- Widnoon
- Coordinates: 40°57′40″N 79°28′02″W﻿ / ﻿40.96111°N 79.46722°W
- Country: United States
- State: Pennsylvania
- County: Armstrong
- Township: Madison
- Elevation: 1,434 ft (437 m)
- Time zone: UTC-5 (Eastern (EST))
- • Summer (DST): UTC-4 (EDT)
- ZIP code: 16261
- Area code: 724
- GNIS feature ID: 1191376

= Widnoon, Pennsylvania =

Unincorporated community in Pennsylvania, US

Widnoon is an unincorporated community located near the center of Madison Township, Armstrong County, Pennsylvania, United States. The community is 3 mi north of Templeton. Widnoon had its own post office from March 22, 1880, to February 3, 2005. It still has its own ZIP code, 16261.

==History==
Duncanville, later called Widnoon, appears in the 1876 Atlas of Armstrong County, Pennsylvania. Duncanville was named after James Duncan who established a store there in 1854.
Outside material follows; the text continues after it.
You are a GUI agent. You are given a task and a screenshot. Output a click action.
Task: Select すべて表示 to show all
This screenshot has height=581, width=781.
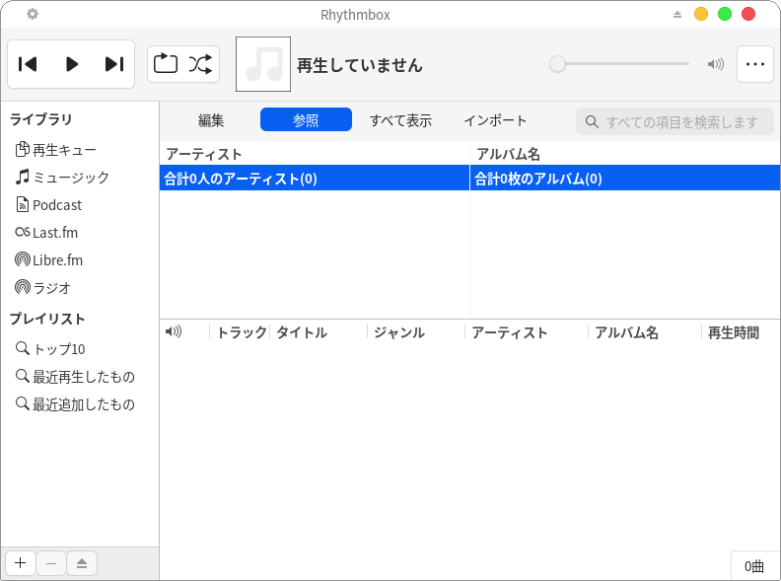400,120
The United Brethren and the Presbyterians had organized churches here and houses of worship in 1878 which were no longer in use by 1913.

Widnoon lies on tract No. 314, covered by warrant 2868, called "Elliott Grove," which adjoined the original line between Toby and Red Bank townships on the east. This tract was originally owned by Willink & Co., Wilhelm Willink being one of several Dutch investors in the Holland Land Company.